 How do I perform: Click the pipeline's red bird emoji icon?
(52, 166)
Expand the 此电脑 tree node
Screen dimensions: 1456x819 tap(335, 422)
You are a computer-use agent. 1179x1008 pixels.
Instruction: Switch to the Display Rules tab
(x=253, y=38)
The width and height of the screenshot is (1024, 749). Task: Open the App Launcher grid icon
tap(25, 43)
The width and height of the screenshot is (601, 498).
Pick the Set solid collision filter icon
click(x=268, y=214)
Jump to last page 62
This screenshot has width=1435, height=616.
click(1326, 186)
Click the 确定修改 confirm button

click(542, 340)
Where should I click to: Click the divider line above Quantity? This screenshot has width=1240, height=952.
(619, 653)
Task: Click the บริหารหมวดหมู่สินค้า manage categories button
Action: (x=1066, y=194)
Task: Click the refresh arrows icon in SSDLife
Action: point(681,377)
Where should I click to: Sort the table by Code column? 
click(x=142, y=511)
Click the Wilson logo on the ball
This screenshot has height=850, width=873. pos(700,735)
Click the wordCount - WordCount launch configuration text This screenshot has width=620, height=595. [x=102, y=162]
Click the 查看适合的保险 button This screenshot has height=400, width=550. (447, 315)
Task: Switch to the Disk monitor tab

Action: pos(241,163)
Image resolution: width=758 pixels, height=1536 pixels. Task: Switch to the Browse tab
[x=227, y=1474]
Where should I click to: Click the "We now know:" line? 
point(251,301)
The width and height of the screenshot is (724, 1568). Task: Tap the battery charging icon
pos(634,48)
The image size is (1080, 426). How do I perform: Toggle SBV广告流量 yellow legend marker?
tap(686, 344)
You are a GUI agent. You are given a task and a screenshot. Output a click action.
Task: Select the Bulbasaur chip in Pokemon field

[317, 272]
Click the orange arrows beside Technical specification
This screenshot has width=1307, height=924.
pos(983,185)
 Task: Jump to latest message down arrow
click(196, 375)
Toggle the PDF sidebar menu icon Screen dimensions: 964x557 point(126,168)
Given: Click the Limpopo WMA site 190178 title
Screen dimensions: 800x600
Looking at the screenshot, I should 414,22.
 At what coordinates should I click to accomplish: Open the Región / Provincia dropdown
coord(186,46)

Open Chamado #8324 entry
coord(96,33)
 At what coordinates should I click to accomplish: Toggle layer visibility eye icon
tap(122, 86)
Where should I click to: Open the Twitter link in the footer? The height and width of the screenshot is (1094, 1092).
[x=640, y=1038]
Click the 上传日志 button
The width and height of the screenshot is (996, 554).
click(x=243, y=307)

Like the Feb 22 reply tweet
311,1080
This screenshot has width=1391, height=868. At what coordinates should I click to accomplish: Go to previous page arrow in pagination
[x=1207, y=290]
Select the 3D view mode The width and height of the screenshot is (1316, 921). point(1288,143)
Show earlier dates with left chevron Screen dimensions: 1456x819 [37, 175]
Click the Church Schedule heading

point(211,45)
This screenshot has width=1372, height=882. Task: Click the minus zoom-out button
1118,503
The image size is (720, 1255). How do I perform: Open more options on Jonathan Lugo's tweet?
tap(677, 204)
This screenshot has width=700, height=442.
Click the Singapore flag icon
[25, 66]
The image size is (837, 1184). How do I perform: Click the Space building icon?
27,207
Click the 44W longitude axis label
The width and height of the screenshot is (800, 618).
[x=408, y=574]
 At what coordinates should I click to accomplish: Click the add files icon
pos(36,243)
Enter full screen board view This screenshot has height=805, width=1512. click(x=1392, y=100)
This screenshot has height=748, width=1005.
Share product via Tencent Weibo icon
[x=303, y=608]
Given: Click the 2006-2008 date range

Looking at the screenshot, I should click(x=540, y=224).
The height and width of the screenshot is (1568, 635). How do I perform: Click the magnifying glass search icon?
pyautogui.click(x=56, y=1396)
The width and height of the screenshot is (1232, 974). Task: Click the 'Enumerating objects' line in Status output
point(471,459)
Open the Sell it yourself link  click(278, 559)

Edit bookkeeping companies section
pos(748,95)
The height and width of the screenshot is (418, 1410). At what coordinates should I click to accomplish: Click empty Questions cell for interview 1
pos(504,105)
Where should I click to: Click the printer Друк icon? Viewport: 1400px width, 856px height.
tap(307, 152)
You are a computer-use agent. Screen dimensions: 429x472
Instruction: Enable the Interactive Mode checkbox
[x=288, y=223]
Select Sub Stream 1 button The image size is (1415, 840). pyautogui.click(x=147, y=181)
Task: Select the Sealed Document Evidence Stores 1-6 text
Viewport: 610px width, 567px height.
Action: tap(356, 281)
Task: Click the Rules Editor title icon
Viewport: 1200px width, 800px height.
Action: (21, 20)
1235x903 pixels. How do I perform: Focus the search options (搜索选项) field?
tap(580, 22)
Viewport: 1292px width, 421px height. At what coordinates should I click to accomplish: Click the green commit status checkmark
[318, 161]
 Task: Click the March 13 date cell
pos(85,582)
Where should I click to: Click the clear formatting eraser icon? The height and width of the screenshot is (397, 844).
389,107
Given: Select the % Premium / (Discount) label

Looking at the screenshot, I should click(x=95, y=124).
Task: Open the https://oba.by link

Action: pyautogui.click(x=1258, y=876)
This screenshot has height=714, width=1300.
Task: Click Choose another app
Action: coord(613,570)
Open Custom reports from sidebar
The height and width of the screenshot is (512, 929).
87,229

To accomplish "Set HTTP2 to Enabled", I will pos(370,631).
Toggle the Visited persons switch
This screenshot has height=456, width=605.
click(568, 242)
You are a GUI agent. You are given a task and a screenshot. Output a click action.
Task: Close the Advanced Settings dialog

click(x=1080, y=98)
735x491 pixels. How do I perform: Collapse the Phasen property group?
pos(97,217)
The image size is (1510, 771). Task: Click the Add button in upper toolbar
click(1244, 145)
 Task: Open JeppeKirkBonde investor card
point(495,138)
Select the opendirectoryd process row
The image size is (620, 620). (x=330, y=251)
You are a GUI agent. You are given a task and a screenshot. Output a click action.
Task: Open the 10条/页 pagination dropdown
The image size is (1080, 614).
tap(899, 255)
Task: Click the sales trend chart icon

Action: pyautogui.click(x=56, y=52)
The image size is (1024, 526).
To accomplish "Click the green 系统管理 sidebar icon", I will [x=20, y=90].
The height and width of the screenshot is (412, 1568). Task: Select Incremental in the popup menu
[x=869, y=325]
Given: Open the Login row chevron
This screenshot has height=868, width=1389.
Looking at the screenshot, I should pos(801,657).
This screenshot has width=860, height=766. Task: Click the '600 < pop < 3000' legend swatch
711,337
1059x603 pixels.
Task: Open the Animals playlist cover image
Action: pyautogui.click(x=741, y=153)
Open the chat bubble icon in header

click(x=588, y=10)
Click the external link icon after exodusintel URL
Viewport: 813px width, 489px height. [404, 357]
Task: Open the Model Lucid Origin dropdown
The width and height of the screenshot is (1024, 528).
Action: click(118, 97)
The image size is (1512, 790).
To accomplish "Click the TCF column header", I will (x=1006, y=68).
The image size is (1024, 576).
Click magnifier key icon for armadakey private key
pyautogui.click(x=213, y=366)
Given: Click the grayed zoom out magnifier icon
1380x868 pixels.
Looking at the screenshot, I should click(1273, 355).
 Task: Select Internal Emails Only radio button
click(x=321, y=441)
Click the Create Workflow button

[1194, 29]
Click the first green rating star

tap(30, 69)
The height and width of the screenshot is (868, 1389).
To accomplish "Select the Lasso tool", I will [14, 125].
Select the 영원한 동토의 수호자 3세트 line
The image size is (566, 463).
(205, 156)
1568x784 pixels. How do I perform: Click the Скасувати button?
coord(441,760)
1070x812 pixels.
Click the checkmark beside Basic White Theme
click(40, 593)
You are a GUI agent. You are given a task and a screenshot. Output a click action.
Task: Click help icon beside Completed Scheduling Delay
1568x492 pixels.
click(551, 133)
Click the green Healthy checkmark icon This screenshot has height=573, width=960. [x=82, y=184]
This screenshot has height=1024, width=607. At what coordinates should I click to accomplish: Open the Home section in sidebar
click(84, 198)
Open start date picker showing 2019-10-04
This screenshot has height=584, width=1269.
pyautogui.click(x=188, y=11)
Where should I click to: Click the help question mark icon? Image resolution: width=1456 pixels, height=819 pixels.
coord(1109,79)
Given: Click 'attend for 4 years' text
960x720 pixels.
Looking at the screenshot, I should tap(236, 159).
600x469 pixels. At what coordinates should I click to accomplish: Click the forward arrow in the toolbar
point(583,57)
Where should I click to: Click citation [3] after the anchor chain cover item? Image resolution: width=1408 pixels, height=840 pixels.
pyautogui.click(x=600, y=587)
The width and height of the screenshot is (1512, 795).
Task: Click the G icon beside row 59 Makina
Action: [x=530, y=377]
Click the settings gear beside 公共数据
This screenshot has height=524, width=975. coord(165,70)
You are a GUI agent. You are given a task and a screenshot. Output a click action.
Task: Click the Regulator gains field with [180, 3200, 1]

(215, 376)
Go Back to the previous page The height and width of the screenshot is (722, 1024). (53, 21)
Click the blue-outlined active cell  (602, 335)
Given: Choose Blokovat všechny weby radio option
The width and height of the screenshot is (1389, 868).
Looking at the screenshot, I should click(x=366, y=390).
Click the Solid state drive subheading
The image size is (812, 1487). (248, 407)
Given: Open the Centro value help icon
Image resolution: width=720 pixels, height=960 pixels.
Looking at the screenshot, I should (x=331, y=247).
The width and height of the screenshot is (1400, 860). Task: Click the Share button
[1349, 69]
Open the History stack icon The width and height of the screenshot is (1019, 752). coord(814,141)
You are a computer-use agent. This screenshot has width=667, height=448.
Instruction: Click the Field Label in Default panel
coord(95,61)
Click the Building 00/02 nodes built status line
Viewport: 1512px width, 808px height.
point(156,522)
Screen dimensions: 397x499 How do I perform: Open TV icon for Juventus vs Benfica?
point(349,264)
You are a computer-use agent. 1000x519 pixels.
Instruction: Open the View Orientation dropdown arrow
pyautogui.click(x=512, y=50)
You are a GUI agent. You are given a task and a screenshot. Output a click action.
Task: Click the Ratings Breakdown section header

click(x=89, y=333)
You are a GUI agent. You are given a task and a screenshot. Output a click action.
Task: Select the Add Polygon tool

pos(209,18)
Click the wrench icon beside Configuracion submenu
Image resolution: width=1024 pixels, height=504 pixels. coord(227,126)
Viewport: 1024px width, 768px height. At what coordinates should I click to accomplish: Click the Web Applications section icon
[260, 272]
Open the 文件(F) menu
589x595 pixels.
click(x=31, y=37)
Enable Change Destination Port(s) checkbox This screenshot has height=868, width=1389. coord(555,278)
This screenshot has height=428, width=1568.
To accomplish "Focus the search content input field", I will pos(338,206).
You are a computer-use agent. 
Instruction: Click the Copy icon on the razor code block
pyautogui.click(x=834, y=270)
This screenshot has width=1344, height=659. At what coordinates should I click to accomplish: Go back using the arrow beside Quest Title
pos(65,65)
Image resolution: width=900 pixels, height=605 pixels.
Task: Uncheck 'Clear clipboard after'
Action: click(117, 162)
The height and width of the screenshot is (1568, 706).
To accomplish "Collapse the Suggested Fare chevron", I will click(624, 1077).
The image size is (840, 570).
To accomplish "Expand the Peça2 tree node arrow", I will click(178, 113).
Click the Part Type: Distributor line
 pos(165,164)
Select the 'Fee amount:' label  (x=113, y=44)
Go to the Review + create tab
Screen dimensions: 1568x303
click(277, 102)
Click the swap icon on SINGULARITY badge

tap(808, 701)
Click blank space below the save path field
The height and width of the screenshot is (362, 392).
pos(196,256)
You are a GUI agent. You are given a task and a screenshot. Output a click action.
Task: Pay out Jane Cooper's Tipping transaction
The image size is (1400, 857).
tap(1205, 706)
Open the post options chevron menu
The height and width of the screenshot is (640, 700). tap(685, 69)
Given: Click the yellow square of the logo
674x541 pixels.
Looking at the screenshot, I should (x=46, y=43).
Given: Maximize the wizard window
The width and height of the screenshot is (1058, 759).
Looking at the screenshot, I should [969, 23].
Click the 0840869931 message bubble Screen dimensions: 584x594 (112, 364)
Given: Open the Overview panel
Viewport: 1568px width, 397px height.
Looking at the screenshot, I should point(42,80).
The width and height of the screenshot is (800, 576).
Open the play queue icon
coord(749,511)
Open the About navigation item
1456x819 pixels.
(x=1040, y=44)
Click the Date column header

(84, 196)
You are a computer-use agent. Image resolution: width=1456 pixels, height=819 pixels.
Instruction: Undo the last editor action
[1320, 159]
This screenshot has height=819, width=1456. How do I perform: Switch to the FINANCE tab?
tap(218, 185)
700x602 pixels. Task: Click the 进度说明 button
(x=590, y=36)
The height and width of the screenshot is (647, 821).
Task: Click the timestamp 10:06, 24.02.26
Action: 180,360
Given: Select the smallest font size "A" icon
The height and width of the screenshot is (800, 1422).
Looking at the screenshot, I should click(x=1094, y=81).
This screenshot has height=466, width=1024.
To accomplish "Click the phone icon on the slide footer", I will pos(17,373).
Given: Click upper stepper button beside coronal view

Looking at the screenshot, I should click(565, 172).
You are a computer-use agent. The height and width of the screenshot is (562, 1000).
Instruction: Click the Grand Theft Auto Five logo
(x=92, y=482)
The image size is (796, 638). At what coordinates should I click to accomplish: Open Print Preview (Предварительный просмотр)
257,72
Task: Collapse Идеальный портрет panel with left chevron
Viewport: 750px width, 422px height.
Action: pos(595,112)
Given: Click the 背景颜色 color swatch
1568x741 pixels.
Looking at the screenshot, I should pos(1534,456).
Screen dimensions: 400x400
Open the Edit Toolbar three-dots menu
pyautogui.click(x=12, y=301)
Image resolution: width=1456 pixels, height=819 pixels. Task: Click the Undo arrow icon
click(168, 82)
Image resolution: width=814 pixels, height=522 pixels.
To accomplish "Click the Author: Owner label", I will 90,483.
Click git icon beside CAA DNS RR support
————————
■ **What to produce**:
Format the stretch from the line containing "Select the 3D" through the line containing "[x=408, y=574]" as a two-column CSV with the headers input and output. Give one row per entry, with its text under input and its answer under output, each in a single quoted field and with line breaks replaced by spaces.

■ **Finished exercise**:
input,output
"Select the 3D view mode The width and height of the screenshot is (1316, 921).","point(1288,143)"
"Show earlier dates with left chevron Screen dimensions: 1456x819","[37, 175]"
"Click the Church Schedule heading","point(211,45)"
"This screenshot has width=1372, height=882. Task: Click the minus zoom-out button","1118,503"
"The image size is (720, 1255). How do I perform: Open more options on Jonathan Lugo's tweet?","tap(677, 204)"
"This screenshot has width=700, height=442. Click the Singapore flag icon","[25, 66]"
"The image size is (837, 1184). How do I perform: Click the Space building icon?","27,207"
"Click the 44W longitude axis label The width and height of the screenshot is (800, 618).","[x=408, y=574]"